結局、彼女を創ったものも、彼女自身もつかまりましなかった。
これだけのことをしたのに、彼女の姿は誰も見ていないという。
そして事件の真相も、謎のままだった。
その世界の歴史に残るほど有名になった多数の事件をまとめて『殺戮の悲劇』と呼んでやる。

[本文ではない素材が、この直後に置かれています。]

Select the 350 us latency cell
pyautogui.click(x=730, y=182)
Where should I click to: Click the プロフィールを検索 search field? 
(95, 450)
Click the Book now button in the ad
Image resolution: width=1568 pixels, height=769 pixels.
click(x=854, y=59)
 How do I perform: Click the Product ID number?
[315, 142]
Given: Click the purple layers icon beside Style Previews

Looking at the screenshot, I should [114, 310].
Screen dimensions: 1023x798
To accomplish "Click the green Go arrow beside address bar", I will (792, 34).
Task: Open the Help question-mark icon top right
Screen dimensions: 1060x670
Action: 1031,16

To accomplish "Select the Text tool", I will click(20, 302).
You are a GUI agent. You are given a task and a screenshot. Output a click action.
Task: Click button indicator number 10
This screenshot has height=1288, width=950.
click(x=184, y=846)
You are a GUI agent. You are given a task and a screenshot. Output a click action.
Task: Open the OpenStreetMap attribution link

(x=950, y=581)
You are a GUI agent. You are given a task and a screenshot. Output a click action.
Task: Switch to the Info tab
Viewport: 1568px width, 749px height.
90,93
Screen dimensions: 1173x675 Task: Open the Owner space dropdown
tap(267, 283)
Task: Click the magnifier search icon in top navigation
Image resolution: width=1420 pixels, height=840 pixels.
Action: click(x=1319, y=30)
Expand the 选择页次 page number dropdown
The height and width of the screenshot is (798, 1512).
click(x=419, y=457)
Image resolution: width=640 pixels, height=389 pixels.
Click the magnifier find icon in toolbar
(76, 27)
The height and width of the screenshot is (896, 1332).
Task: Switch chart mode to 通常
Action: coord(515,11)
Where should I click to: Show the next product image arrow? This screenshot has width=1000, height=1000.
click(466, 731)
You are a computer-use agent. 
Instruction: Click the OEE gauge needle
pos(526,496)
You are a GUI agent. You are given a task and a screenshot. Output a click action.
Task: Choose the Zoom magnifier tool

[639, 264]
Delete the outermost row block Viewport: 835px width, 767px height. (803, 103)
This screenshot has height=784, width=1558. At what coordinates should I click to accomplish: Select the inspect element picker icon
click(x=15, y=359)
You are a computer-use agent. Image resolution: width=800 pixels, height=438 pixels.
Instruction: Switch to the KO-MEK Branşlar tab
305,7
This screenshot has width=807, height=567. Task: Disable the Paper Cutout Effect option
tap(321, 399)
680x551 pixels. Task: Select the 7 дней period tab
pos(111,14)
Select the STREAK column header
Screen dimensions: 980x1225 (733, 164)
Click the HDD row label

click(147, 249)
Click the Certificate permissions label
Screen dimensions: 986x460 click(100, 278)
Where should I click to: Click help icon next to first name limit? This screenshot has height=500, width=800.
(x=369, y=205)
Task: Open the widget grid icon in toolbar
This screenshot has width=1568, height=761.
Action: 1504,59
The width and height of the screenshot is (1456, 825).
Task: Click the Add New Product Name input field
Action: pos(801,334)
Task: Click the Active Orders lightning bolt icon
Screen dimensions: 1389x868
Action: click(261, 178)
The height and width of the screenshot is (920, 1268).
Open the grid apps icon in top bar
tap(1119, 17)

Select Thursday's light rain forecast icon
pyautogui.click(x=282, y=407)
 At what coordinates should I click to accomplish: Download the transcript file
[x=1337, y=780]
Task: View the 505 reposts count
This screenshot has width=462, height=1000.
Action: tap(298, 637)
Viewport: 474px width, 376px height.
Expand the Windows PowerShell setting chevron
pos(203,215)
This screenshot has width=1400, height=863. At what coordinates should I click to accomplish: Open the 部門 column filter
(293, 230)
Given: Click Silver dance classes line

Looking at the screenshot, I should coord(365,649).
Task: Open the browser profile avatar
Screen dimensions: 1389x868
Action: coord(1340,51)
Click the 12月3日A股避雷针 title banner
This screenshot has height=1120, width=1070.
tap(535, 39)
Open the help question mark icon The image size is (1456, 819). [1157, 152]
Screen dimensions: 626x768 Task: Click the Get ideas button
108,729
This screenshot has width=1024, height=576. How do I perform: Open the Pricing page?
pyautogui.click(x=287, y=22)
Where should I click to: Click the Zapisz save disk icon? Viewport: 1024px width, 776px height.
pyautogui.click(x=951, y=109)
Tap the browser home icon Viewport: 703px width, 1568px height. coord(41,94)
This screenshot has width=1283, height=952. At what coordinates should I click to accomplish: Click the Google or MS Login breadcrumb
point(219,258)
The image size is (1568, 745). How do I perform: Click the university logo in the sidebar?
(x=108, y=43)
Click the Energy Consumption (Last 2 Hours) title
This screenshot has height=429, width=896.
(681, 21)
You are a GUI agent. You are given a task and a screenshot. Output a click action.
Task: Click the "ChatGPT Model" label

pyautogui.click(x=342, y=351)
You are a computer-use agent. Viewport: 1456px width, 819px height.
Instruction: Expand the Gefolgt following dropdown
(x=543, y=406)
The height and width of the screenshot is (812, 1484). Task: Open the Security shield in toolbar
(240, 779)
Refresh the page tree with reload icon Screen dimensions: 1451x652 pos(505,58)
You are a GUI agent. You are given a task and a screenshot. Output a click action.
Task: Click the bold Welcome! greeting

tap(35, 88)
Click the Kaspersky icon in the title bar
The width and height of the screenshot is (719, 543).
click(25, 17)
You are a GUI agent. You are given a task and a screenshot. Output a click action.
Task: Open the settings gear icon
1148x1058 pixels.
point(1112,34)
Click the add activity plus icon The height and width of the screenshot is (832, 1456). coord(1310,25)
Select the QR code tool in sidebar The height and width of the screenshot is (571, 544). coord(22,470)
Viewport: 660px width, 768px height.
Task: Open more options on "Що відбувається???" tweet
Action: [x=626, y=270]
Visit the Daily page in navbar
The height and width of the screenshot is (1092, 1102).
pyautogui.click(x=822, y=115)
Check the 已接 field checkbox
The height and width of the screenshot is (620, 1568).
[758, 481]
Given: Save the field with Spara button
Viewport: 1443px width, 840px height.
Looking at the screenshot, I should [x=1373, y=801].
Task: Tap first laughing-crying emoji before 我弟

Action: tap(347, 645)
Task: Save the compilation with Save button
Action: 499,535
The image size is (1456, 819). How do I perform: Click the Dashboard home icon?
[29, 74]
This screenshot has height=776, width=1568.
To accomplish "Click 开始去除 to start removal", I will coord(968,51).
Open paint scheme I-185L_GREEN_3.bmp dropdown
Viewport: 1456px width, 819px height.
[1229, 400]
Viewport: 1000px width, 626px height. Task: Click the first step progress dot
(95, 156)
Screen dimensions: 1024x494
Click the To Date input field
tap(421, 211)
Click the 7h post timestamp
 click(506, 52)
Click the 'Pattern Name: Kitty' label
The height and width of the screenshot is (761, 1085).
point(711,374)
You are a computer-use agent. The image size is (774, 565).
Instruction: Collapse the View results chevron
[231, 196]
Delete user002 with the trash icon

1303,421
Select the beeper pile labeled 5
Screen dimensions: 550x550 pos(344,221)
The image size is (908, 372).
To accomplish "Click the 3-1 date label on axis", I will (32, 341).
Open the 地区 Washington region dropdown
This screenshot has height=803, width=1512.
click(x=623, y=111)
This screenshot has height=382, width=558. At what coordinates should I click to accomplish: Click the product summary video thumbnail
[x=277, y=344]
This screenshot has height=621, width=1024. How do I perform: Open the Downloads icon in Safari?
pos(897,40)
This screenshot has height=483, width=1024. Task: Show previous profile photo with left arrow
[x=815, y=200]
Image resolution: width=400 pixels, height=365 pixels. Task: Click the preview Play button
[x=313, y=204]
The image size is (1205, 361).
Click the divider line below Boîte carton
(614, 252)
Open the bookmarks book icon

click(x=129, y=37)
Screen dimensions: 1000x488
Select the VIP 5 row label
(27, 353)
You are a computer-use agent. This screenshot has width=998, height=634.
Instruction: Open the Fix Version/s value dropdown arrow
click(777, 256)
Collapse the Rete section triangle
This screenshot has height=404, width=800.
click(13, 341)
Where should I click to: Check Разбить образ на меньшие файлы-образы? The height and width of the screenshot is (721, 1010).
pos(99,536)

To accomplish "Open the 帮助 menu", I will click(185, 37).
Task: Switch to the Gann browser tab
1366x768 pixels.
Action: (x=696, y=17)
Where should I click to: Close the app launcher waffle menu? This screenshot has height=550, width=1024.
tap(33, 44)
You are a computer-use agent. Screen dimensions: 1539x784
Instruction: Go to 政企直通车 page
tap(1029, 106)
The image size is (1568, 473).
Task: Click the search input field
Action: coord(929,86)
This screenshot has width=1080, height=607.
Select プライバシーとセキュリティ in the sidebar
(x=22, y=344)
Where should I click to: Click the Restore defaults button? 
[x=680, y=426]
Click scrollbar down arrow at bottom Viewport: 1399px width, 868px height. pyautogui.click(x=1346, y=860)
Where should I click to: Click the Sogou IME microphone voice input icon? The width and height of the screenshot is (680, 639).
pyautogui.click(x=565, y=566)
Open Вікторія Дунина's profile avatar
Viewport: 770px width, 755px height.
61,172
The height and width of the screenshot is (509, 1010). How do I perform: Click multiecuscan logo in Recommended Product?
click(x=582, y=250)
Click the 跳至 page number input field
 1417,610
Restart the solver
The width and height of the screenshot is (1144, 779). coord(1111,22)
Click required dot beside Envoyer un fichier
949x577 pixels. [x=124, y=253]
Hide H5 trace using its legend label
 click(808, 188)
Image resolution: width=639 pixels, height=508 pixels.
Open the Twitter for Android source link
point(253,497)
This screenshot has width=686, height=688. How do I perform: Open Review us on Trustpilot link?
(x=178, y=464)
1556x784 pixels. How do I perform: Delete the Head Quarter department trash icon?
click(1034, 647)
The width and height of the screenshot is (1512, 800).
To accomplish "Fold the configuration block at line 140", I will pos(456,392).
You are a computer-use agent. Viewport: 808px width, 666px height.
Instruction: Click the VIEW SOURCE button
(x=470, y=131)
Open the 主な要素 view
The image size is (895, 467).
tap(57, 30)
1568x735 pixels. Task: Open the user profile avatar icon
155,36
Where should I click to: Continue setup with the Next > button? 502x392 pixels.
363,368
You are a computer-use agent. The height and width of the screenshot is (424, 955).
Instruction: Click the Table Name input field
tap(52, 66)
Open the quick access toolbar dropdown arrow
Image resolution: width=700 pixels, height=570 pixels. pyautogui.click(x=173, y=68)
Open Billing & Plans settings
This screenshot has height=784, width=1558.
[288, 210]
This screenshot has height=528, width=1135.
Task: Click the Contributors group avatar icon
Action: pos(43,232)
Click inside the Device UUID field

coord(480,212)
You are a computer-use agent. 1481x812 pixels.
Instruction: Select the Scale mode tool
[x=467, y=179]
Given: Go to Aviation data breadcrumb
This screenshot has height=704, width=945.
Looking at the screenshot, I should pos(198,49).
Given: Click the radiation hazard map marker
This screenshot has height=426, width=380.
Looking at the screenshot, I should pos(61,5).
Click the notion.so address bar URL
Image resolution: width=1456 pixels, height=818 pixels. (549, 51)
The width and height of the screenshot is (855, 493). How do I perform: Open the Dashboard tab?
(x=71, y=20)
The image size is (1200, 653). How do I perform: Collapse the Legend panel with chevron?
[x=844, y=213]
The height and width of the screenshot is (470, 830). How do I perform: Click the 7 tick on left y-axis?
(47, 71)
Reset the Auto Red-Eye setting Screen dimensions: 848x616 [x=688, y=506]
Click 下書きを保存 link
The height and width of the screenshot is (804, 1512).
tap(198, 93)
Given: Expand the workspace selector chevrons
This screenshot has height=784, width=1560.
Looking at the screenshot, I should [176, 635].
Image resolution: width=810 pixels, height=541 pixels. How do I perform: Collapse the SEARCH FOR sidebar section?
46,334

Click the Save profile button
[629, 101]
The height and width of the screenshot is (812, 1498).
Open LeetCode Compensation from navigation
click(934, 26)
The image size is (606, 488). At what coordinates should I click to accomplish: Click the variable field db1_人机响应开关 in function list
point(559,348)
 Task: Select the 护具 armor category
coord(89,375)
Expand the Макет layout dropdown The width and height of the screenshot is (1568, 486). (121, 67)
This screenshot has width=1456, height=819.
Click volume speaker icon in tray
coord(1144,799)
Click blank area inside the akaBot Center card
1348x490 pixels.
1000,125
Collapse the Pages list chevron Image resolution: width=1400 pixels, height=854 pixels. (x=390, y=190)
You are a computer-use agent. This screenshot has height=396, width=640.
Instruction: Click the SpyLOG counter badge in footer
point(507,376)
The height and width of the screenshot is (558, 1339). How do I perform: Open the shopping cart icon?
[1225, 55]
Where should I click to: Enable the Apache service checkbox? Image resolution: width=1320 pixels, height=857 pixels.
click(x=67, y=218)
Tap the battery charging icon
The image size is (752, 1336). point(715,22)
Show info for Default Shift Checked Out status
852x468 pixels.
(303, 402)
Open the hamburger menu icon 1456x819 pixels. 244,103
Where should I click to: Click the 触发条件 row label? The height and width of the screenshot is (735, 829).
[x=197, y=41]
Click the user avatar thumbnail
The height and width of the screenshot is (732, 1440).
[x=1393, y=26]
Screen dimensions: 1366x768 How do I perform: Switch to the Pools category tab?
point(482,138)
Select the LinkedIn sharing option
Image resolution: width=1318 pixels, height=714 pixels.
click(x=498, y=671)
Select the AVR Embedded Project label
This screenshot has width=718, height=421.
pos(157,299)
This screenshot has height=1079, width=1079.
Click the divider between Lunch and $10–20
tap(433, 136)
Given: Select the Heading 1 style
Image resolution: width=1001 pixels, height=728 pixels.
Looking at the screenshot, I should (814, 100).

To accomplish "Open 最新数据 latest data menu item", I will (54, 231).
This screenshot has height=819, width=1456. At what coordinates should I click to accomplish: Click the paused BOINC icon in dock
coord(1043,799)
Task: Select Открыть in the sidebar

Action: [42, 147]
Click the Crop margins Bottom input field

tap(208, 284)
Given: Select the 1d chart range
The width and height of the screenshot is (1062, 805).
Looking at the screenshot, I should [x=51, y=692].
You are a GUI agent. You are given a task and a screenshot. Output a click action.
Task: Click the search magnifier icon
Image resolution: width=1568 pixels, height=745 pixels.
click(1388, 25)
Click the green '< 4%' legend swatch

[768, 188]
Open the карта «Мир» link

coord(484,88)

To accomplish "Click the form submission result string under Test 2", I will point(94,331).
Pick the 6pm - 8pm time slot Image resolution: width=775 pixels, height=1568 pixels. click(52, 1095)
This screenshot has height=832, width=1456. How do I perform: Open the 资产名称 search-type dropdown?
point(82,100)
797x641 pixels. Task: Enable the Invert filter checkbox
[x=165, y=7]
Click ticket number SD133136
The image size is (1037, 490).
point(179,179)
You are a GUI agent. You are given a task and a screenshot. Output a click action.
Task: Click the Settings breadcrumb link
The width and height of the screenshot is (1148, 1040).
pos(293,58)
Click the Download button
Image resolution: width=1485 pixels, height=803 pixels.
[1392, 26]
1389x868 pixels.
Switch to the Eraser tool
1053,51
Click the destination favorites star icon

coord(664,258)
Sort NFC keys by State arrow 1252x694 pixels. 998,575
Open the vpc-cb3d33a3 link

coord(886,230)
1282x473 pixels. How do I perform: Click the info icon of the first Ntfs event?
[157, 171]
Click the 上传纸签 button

けれど突然、事件は嵐が去ったかのように起きなくなった。
何故なら彼女は、その世界から行方をくらましたから。
「————と、これが、『彼女』が一番初めにいた処での事実。でしょう?カノン」
「・・・・よく、調べたね。だいたいあっているよ。」
「まぁそれから、次に『彼女』がいた世界で、『彼女』は何らかの方法で自分の記憶を消した。カノンと『彼女』が会う前に。」
「おー、すごい。そんなことまでわかってたの?」
「私たちをあまり甘く見ないで。でも調べるにはかなり時間がかかった。」
「ふんふん、それで?」
「少し話が変わるけど、私が今一番言いたいのは、」
アリスは、タロットカードを並べながら言う。
ひらり、カードを一枚めくって。
「今『彼女』と一緒居る誘拐事件の犯人が、危ないな、ってこと」
そのカードを見たアリスは、顔色一つ変えなかった。
同じく、カノンも。
「で、場所は?」
冷静にカノンが聞く。
今アリスがした占いの意味が、わかっていたから。
「本当にカノンは話が早い。場所は、—————」
*
———クロムトルマリンによく似た碧の眼。
とても綺麗だと君は笑っていた。
俺と同じ碧の眼だと、君は笑っていた。
ああ、ちょっとストップ、ストップ。
どういうこと?なんだか混乱してきた。
私が、碧の目だって?
それなら話がおかしい。
だって私は、蒼の目で—————————
「うぁあ゛っ!!」
「———っ!!」
今の声で、朦朧とした意識が吹っ飛んだ。
一気に目が覚めた。
それと同時に、とてつもない怒りが込み上げてきた。
間違いのない古い臓器と血の匂いに混じって、真新しい匂いの鮮やかな紅が飛び散る瞬間を、私は見た。
どさり。
目の前で、崩れ落ちるのを見ていたら、気が気じゃなくなった。
声も出ないくらいに。
「お、おい!!カリエド!!!」
隣で大きく目を見開く会長さんが怒鳴るように叫んだのが、しっかり耳に残っていた。
目の裏が熱くなって、無意識に手をぐっと握りしめていた。
爪が食い込んで血がにじみ出る。
でもそんなのは、気にしなかった。気にならなかった。
まるで自分が自分じゃないかのようだった。